Can Data Scientists Sprint?
March 21, 2016
Can data scientists sprint? In this blog, let’s look at how we can figure out an agile approach to organise and schedule our work.
While there are well-defined tasks in data science (the ‘data’ bit – or in our case ‘big data‘), it also involves a lot of research activity (the ‘science’ bit). Research tasks can be as long or as short as time allows – a good example of the metaphorical piece of string. There are often many possible solutions to a problem with varying levels of time-investment producing varying levels of sophistication in the results.

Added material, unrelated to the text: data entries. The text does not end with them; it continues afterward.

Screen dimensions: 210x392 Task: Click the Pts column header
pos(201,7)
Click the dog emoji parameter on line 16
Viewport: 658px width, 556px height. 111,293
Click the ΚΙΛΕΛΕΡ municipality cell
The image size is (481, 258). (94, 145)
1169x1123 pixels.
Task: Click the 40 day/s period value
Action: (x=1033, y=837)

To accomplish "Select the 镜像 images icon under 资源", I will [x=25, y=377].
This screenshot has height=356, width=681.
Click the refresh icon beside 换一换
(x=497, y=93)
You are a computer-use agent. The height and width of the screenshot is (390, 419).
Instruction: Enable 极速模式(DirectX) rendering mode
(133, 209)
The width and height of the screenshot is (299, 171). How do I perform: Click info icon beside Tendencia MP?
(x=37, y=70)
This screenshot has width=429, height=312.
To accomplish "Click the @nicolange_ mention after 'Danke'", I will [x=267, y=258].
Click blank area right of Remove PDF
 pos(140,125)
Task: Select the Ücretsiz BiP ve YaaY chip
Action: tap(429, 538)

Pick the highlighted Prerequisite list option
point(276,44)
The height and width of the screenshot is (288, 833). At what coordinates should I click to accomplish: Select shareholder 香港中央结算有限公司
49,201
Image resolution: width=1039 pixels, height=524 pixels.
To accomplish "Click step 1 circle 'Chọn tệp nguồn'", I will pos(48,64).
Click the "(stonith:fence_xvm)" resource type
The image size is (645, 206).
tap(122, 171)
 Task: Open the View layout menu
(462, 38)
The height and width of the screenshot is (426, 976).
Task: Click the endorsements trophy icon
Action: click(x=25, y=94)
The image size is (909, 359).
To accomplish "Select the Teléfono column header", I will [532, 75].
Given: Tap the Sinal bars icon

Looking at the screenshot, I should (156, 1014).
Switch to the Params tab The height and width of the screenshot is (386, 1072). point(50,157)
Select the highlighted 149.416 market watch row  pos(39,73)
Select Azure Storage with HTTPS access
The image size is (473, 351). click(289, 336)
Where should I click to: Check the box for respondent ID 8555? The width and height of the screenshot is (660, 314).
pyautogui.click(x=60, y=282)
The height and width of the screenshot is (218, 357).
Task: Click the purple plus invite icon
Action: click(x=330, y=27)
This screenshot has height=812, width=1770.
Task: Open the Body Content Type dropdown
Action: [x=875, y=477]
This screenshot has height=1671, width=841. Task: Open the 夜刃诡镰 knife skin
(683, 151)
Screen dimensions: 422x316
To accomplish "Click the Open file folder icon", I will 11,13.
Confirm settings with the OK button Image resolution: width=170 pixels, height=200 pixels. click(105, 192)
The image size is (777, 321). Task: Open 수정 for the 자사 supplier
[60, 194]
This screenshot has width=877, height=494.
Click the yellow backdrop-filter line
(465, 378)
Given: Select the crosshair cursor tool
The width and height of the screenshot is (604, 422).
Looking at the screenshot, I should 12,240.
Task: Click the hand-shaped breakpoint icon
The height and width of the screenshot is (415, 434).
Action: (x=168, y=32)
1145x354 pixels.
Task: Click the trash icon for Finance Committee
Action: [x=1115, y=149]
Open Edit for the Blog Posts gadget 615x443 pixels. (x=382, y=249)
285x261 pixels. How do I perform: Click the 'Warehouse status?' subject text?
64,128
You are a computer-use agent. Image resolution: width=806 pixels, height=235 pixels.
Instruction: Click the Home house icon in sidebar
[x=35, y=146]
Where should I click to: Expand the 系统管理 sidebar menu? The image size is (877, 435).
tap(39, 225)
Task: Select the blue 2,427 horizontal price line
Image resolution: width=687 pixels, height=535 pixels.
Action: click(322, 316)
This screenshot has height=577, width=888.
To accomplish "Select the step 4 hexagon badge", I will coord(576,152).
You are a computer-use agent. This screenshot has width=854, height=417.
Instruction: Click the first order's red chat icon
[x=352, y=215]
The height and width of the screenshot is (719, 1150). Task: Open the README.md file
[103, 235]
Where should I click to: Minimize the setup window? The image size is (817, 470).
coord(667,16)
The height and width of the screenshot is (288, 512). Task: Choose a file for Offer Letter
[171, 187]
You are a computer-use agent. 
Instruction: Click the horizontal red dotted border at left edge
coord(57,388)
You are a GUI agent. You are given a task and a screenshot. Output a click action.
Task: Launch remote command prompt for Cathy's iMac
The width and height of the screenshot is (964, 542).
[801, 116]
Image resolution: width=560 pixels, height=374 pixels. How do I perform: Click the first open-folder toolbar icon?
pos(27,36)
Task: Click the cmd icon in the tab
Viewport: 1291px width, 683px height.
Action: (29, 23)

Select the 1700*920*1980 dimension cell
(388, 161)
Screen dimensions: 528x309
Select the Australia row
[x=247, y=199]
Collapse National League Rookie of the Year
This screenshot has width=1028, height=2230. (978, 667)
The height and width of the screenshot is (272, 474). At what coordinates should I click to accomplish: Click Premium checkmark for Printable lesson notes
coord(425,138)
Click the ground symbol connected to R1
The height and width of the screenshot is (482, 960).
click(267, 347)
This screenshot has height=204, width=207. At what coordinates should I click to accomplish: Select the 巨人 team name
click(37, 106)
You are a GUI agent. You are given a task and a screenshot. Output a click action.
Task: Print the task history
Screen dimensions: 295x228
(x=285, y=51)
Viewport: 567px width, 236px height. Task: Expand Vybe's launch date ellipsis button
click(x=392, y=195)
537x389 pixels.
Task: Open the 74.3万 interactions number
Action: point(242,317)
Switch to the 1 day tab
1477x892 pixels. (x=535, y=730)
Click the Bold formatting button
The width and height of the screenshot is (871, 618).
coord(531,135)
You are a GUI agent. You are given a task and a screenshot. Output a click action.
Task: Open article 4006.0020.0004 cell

Fully understanding the range of solutions, let alone implementing one, can be very time-consuming. We recognise, of course, that we need to apply the 80/20 rule and call time when we have a solution that meets customer requirements. Yet, even with this pragmatic approach, it’s still hard to estimate how long it will take us to achieve this balance. Remember – if we had a solution mapped out we wouldn’t be doing research in the first place! So how do we organise and schedule our work? Or, ‘can data scientists sprint?’
The ‘academic approach’
First, we tried what we’ll call the ‘academic’ approach. We would discuss which projects (typically broad areas of data analysis) were aligned with the current business prioritisation, then data science team members would plan their own schedule for the week. Our data scientists typically have research backgrounds, so we’re well-versed in self-directed work. This was somewhat successful, but crucially we were missing transparency around our decision-making processes. We were also lacking the ability to deliver intermediate results that could be understood by the rest of the business and would allow us to be held accountable for our progress. While this may work in academia it definitely doesn’t cut it in a tech company, where engineers need direction about what to build, customer/industry facing team members need to talk about what we can do and everyone needs to keep an eye on the roadmap.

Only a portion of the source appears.